Kernel Function Trace
- 1 Introduction
- 2 Basic Use
- 3 Download
- 4 How To Use
- 5 Issues
- 6 Similar technologies
- 7 Filter Q&A
- 8 Sample results
Kernel Function Trace (KFT) is a kernel function tracing system, which uses the "-finstrument-functions" capability of the gcc compiler to add instrumentation callouts to every function entry and exit. The KFT system provides for capturing these callouts and generating a trace of events, with timing details. KFT is excellent at providing a good timing overview of kernel procedures, allowing you to see where time is spent in functions and sub-routines in the kernel.
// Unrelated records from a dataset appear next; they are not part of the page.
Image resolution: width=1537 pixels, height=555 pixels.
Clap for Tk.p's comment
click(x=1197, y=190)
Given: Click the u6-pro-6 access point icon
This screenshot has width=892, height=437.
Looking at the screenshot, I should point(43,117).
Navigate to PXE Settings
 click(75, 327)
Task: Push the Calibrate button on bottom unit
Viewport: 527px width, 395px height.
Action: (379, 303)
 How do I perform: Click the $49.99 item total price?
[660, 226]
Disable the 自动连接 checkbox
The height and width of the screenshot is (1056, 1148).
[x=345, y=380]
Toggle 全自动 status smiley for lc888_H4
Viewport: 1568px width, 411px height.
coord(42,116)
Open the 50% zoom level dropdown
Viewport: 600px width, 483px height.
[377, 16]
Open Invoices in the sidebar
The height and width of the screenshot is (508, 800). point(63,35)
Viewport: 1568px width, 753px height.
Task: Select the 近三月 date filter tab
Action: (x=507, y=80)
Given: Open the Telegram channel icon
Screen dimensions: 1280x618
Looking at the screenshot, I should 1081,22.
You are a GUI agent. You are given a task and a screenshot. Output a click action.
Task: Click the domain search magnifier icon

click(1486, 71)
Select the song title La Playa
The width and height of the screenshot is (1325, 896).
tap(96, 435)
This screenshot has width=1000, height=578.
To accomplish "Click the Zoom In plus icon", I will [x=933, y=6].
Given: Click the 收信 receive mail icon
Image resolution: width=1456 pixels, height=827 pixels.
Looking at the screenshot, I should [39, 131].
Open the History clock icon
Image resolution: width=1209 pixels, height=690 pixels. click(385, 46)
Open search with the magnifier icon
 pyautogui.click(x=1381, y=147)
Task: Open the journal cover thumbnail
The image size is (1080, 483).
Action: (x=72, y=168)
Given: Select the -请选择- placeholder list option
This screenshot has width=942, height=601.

The main mode of operation with KFT is to use the system with a dynamic trace configuration. That is, you can set a trace configuration after kernel
startup, using the
/proc/kft interface, and retrieve trace data immediately. However, another (special) mode of operation is available, called STATIC_RUN
mode, where the configuration for a KFT run is configured and compiled statically into the kernel. This mode is useful for getting a trace of kernel
operation during system bootup (before user space is running).
The KFT configuration lets you specify how to automatically start and stop a trace, whether to include interrupts as part of the trace, and whether to
filter the trace data by various criteria (for minimum function duration, only certain listed functions, etc.) KFT trace data is retrieved by reading from
/proc/kft_data after the trace is complete.
Tools are supplied to convert numeric trace data to kernel symbols, and to process and analyze the data in a KFT trace.
Documentation for KFT is available (as of 2.6.12) in Documentation/kft.txt, after applying the kft-all-in-one.patch.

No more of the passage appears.